Remove routes entirely outside the Bay Area ¶

filtered_gtfs = filter_transit_by_boundary(gtfs_model, “bay_area_boundary.shp”)

Truncate rail routes at boundary, keep other route types unchanged ¶

filtered_gtfs = filter_transit_by_boundary( … gtfs_model, … “bay_area_boundary.shp”, … partially_include_route_type_action={ … RouteType.RAIL: “truncate”, # Rail - will be truncated at boundary … # Other route types not listed will be kept entirely … }, … )

Todo

This is similar to clip_feed_to_boundary – consolidate?

Source code in network_wrangler/transit/filter.py

def filter_transit_by_boundary(  # noqa: PLR0912, PLR0915
    transit_data: GtfsModel | Feed,
    boundary: str | Path | gpd.GeoDataFrame,
    partially_include_route_type_action: dict[RouteType, str] | None = None,
) -> None:
    """Filter transit routes based on whether they have stops within a boundary.

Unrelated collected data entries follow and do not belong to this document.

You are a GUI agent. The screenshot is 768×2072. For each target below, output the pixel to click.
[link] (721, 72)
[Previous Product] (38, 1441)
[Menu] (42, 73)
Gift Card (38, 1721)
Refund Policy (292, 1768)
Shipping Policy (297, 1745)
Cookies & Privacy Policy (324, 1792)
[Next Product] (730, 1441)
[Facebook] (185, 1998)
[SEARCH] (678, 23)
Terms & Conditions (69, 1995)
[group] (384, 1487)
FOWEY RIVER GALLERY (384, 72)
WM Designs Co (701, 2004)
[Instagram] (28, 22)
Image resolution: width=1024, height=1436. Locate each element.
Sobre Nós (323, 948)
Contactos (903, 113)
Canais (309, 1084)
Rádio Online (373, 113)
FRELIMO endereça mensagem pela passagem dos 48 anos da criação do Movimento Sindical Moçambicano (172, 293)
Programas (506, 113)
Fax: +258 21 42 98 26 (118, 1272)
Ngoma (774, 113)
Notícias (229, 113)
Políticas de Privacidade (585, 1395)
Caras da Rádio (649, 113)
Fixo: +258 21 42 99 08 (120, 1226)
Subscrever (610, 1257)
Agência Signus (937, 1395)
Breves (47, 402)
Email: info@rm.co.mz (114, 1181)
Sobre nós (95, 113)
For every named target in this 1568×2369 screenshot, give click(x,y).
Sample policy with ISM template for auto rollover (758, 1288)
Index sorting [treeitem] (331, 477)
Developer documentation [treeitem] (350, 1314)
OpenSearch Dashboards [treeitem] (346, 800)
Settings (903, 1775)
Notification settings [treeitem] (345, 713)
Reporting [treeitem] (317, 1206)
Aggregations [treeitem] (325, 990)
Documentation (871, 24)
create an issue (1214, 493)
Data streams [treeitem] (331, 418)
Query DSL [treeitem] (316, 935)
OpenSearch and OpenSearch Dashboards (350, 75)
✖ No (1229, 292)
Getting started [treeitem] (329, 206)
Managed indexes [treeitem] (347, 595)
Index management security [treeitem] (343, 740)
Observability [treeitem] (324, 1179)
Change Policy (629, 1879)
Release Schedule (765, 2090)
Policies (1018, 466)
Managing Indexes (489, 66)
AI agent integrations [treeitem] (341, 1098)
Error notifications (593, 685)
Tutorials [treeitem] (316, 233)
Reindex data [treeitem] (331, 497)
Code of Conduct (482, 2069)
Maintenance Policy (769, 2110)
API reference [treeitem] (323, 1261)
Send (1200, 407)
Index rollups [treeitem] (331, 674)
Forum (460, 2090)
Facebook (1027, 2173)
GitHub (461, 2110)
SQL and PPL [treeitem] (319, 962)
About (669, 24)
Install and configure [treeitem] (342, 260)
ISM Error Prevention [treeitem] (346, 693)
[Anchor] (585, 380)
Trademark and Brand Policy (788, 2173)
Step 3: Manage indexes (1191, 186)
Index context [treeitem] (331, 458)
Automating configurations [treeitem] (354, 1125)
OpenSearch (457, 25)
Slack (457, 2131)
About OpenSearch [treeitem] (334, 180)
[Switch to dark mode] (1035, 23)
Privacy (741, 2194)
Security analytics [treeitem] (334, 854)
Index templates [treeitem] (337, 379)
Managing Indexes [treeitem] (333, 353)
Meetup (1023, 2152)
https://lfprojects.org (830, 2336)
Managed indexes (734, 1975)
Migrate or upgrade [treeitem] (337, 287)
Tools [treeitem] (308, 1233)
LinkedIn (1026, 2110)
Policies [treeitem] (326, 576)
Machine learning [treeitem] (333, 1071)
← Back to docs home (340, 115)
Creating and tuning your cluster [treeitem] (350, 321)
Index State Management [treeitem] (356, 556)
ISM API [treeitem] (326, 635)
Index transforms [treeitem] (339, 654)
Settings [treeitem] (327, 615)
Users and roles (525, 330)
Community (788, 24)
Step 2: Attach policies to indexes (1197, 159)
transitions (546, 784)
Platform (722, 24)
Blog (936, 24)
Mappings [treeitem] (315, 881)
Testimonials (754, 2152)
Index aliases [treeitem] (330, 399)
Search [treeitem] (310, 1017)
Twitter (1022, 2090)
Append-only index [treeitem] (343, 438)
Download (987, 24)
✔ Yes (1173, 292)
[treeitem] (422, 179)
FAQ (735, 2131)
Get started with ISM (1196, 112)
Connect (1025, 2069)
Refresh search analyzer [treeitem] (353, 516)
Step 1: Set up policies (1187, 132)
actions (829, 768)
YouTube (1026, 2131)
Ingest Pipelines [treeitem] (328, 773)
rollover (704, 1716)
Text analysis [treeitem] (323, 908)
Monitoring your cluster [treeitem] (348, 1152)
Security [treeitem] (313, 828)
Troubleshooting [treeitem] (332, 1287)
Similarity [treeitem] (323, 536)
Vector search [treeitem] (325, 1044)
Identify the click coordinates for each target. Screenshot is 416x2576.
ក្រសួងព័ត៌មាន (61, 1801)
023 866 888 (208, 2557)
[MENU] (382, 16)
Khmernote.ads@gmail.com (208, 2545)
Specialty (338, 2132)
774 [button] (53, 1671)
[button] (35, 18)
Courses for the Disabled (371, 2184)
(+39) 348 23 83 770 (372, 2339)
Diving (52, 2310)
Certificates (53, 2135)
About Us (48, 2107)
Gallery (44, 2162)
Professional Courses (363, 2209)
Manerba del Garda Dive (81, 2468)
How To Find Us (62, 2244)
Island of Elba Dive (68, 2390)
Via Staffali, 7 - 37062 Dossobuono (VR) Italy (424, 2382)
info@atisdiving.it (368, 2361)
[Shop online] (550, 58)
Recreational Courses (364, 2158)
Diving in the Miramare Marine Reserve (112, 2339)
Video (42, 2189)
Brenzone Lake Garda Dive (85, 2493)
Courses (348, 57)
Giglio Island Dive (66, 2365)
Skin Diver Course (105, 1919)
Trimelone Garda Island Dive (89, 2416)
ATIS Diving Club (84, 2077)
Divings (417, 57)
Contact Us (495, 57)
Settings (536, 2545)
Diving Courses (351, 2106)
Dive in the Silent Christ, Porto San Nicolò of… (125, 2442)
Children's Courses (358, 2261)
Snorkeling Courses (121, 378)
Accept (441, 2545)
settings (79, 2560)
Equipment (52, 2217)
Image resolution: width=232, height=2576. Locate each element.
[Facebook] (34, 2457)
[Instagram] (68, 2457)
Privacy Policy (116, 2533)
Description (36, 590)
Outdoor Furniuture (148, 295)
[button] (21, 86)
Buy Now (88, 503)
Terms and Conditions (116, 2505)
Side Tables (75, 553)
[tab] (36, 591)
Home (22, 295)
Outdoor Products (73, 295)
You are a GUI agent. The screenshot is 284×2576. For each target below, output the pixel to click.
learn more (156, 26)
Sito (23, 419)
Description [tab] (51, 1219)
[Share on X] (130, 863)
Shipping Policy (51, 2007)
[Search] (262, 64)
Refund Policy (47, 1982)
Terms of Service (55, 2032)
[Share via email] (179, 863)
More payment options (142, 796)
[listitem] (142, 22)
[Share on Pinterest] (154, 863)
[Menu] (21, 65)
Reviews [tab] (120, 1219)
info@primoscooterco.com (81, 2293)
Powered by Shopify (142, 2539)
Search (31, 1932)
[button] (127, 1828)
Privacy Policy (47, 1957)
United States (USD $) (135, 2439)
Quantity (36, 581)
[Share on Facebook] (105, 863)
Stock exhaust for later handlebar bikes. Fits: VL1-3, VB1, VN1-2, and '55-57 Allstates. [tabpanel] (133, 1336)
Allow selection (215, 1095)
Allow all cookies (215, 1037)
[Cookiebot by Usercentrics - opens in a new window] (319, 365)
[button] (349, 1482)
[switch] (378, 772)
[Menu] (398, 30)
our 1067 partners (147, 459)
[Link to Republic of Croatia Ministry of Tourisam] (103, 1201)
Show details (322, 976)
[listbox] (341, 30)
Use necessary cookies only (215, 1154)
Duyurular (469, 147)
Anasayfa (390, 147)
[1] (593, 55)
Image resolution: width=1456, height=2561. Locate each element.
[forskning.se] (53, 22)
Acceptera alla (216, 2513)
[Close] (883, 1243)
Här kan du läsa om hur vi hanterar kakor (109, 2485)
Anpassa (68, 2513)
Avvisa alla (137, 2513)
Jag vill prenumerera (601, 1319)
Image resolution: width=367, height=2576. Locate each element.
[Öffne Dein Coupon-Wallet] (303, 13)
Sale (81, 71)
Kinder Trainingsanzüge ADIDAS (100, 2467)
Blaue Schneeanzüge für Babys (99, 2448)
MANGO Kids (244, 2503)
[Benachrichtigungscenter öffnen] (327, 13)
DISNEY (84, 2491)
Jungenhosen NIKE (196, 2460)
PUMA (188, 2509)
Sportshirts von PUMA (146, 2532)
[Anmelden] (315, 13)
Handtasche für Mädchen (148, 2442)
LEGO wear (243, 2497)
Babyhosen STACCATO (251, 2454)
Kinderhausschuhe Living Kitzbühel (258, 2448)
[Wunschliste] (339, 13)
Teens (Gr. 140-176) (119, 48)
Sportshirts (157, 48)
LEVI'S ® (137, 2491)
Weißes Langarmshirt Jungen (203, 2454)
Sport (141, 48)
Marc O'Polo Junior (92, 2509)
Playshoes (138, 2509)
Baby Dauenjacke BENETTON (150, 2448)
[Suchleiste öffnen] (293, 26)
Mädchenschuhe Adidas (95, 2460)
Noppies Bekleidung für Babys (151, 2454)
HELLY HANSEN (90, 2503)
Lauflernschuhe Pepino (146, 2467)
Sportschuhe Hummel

    Removes routes that are entirely outside the boundary shapefile. Routes that are
    partially within the boundary are kept by default, but can be configured per
    route type to be truncated at the boundary. Modifies transit_data in place.

    Args:
        transit_data: Either a GtfsModel or Feed object to filter. Modified in place.
        boundary: Path to boundary shapefile or a GeoDataFrame with boundary polygon(s)
        partially_include_route_type_action: Optional dictionary mapping RouteType enum to
            action for routes partially within boundary:
            - "truncate": Truncate route to only include stops within boundary
            Route types not specified in this dictionary will be kept entirely (default).

    Example:
        >>> from network_wrangler.models.gtfs.types import RouteType
        >>> # Remove routes entirely outside the Bay Area
        >>> filtered_gtfs = filter_transit_by_boundary(gtfs_model, "bay_area_boundary.shp")
        >>> # Truncate rail routes at boundary, keep other route types unchanged
        >>> filtered_gtfs = filter_transit_by_boundary(
        ...     gtfs_model,
        ...     "bay_area_boundary.shp",
        ...     partially_include_route_type_action={
        ...         RouteType.RAIL: "truncate",  # Rail - will be truncated at boundary
        ...         # Other route types not listed will be kept entirely
        ...     },
        ... )

    !!! todo
        This is similar to [`clip_feed_to_boundary`][network_wrangler.transit.clip.clip_feed_to_boundary] -- consolidate?

    """
    WranglerLogger.info("Filtering transit routes by boundary")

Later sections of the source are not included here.